= Exercise directions =
The lines to retype run from the one containing "Select the word" through the end of the listing below. Reproduce them exactly, leaving out pictures.

= Records shown =
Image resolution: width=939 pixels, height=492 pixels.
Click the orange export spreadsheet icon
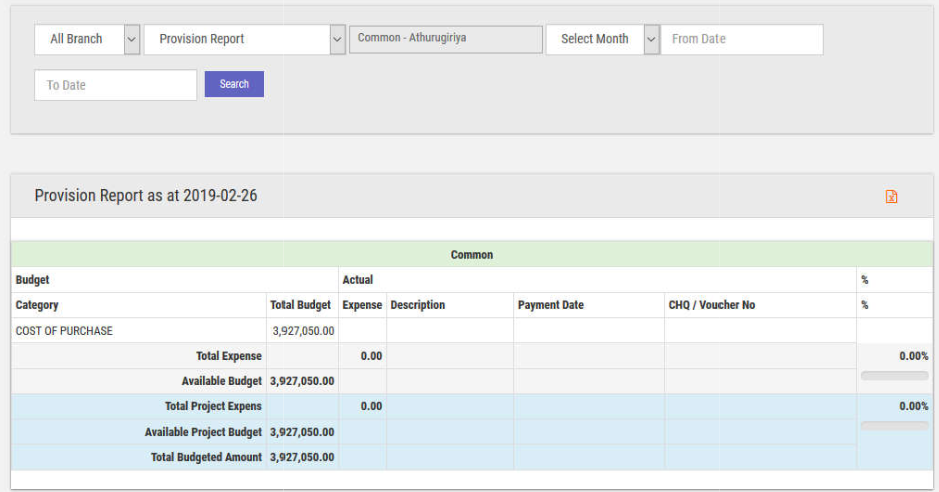tap(891, 197)
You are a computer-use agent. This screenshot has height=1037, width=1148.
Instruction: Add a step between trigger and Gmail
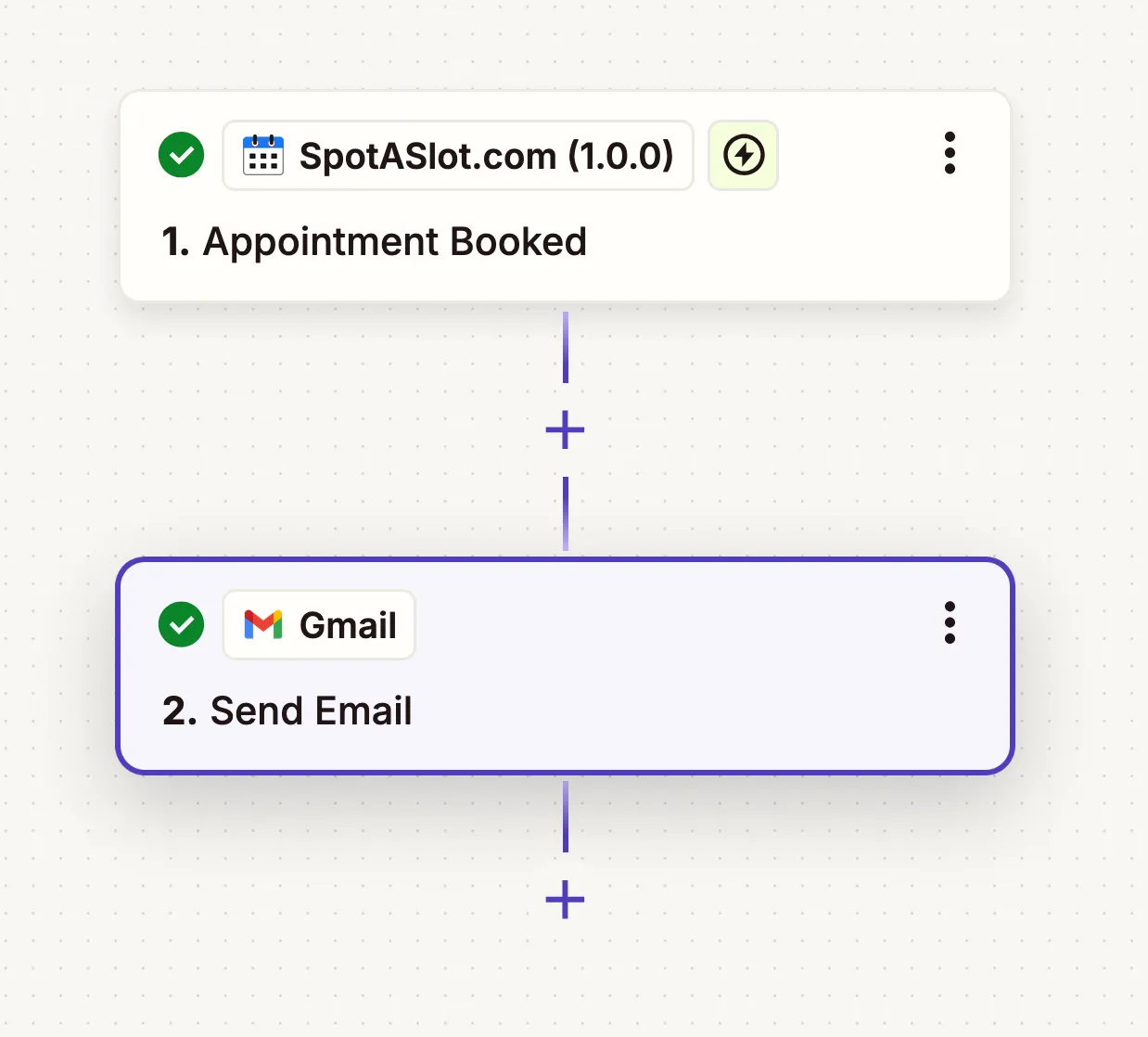point(565,429)
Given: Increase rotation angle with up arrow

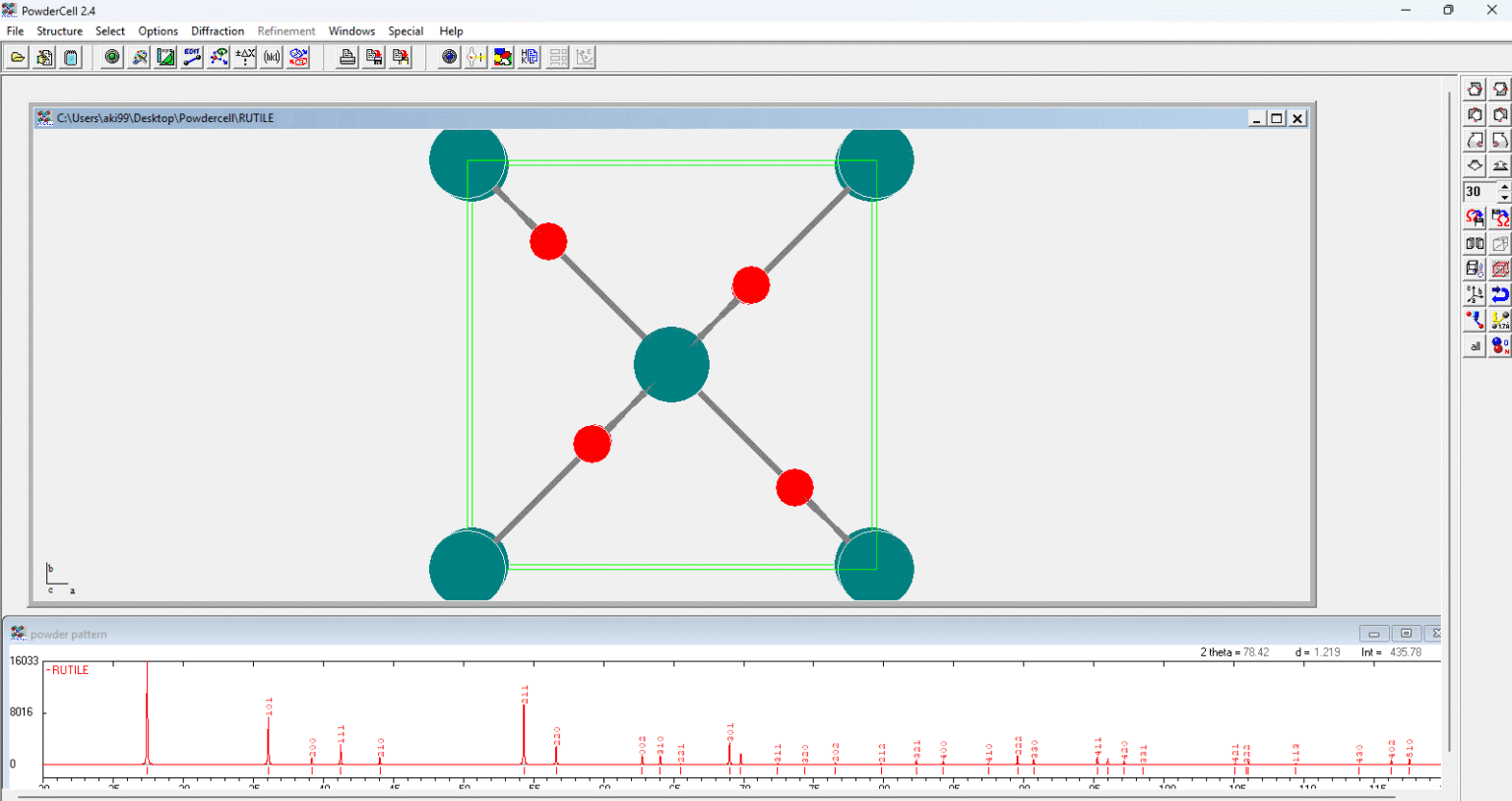Looking at the screenshot, I should pos(1504,186).
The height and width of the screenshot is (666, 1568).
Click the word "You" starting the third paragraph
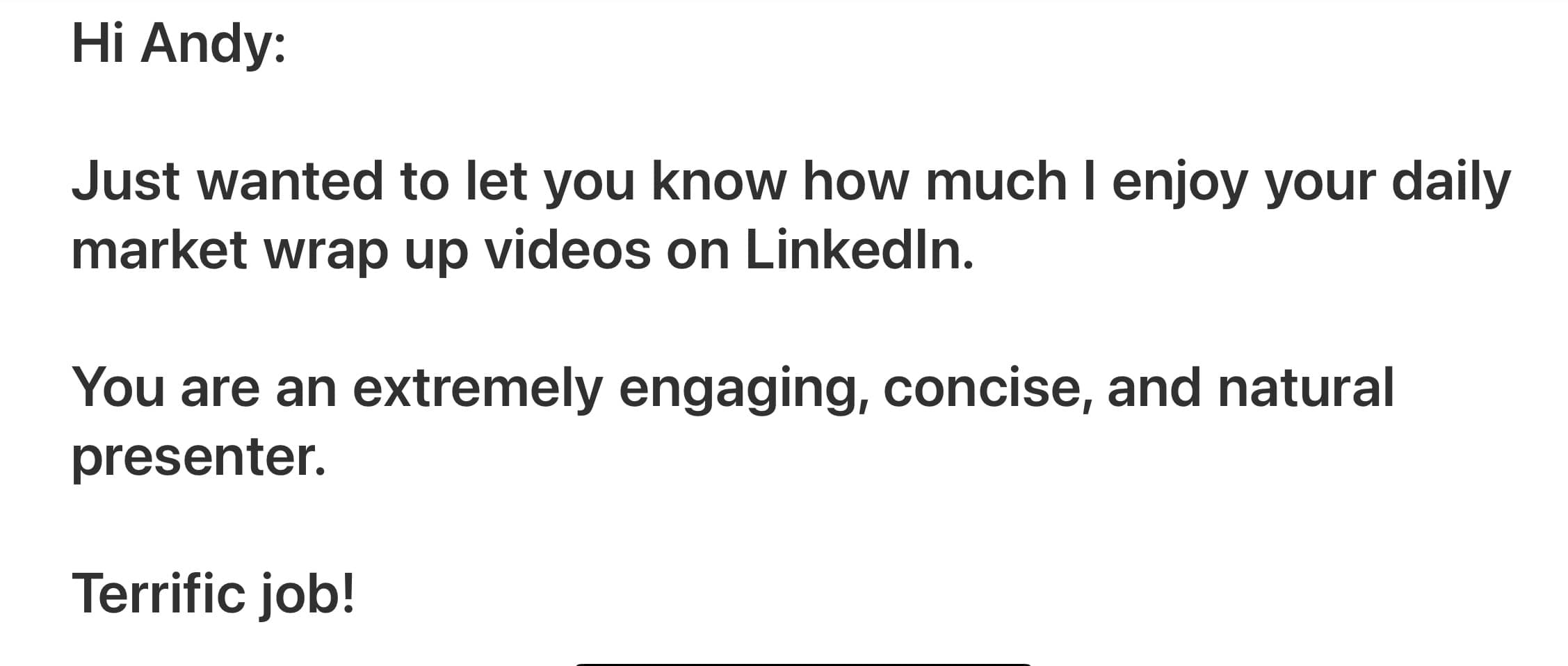[118, 387]
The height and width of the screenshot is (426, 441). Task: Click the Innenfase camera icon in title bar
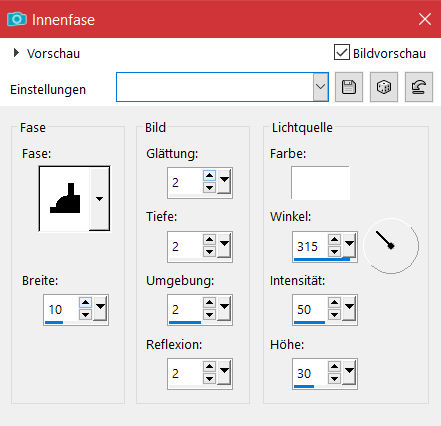pos(17,19)
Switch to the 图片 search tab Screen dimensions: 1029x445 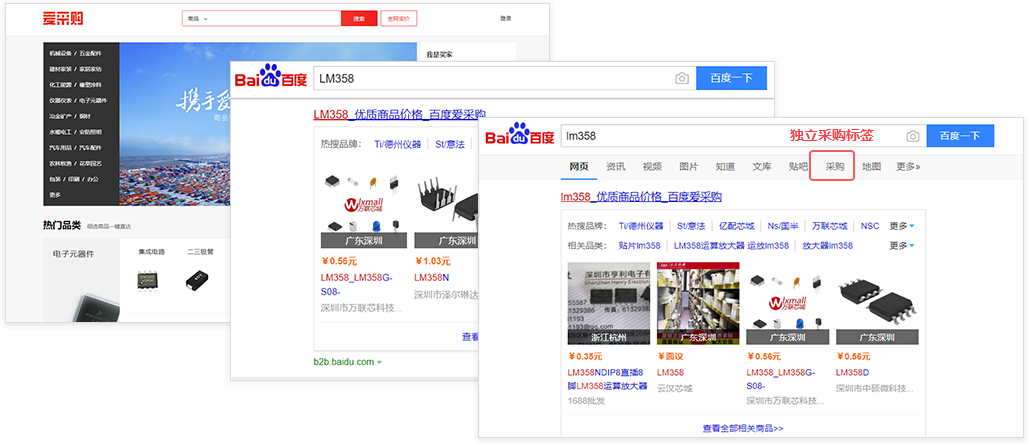(688, 166)
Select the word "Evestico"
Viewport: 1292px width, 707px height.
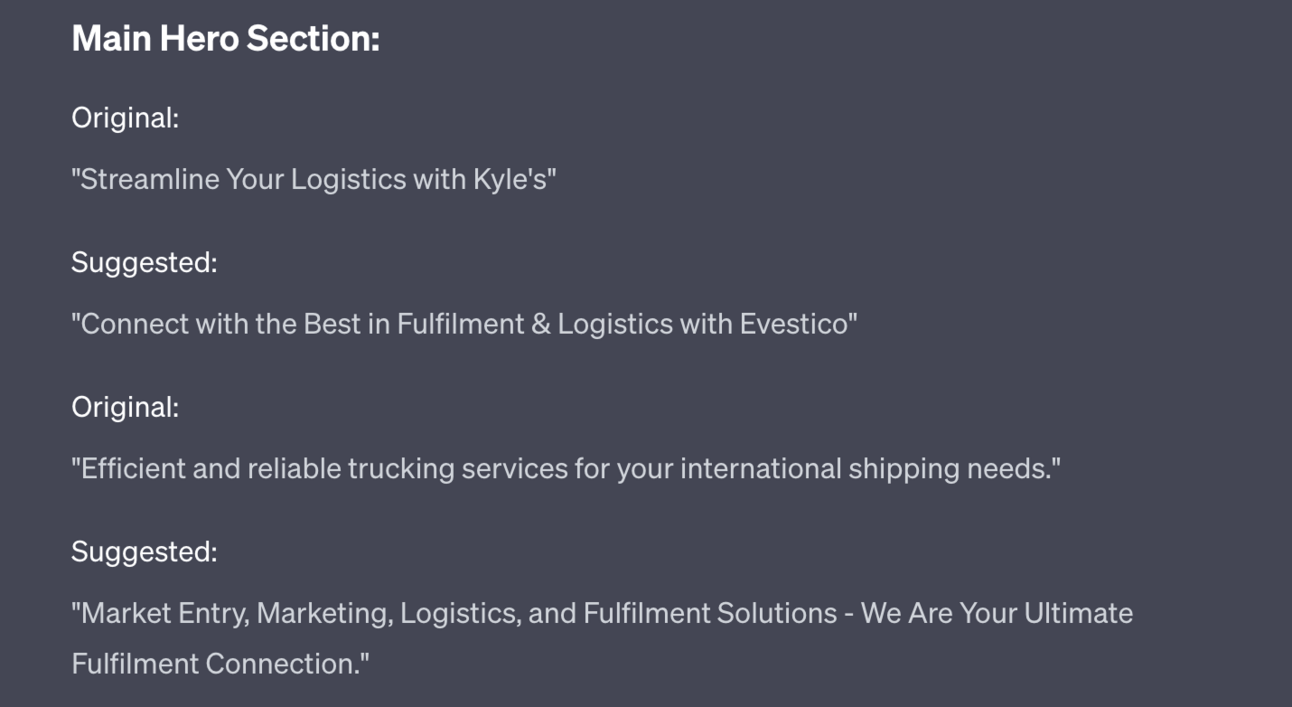794,324
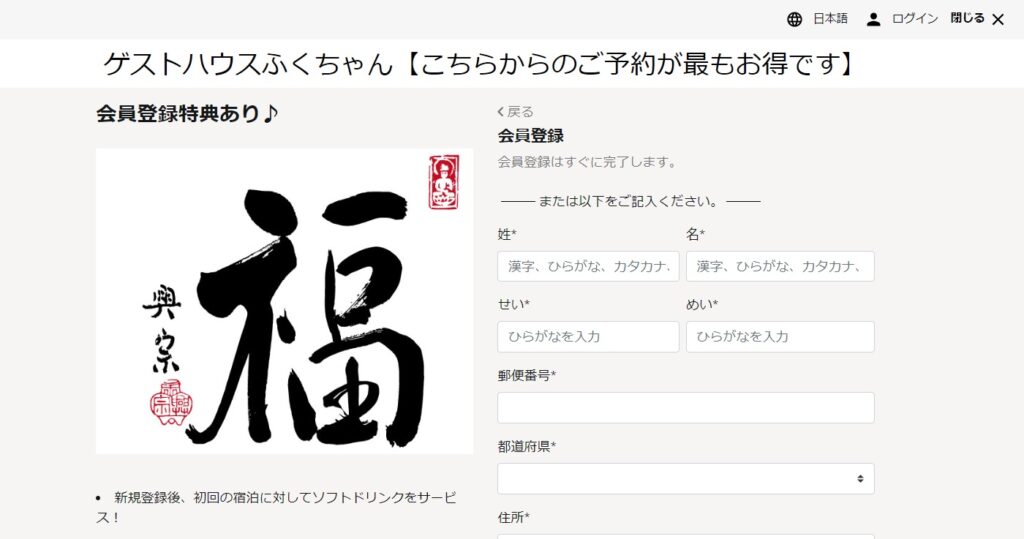The width and height of the screenshot is (1024, 539).
Task: Click the 福 calligraphy image
Action: [284, 301]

= Expected answer =
Select the word "Evestico"
Viewport: 1292px width, 707px height.
794,324
The width and height of the screenshot is (1024, 539).
Task: Click the 福 calligraphy image
Action: [284, 301]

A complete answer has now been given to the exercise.